Mobile units are used at many schools where student enrollment has risen above its classroom capacity. The district’s facilities master plan, which was unveiled in 2019, included proposals to eliminate the need for more than 500 mobile and temporary classrooms through a combination of renovations, new school construction and changes to magnet programs, which are designed to attract families from beyond a more traditional school attendance zone.

One project expected to relieve the need for mobile units at Northwest is the construction of a new high school with an aviation magnet program. Right now, though, there are many other projects ahead of it on the district’s priority list.

Stallings said she was part of a group that connected as middle school parents years ago and worked together on school beautification efforts on the joint Northwest high school/middle school campus.

As their children got older and their efforts continued, they noticed something lacking.

“The one thing that had not been done, either by the school or Guilford County Schools as a whole, was an upgrade or an up-fit ​​of these mobile units,” Stallings said. “What was supposed to be a temporary classroom has become a permanent fixture on this campus.”

In order to upgrade the mobile units, a big part of the group’s strategy was to secure sponsorships for the renovation of individual units from local businesses, groups and families.







another mobile unit interior

Interior of a recently renovated mobile unit at Northwest High School.


Courtesy of Northwest High School’s parent, teacher, student organization


All the campus’ mobile units are included in the renovation project save for one career and technical education classroom that was made up of several mobile units combined.

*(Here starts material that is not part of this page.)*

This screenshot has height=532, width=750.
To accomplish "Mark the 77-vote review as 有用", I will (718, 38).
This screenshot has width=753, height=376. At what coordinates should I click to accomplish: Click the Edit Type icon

With its larger size, that unit had a more expensive price tag for renovation and was not able to secure a sponsor.

Teacher Scott Bennett, whose mobile unit classroom was one of those that were renovated, is looking forward to students seeing the change.

“Our students are going to love this spot,” he said. “They are going to come in and see the cleanliness of it. They are going to see the paneling that kind of pops, and they are going to see the TV and the water fountain and these incredibly beautiful bookshelves that were custom-made and they are going to be really tickled to be here.”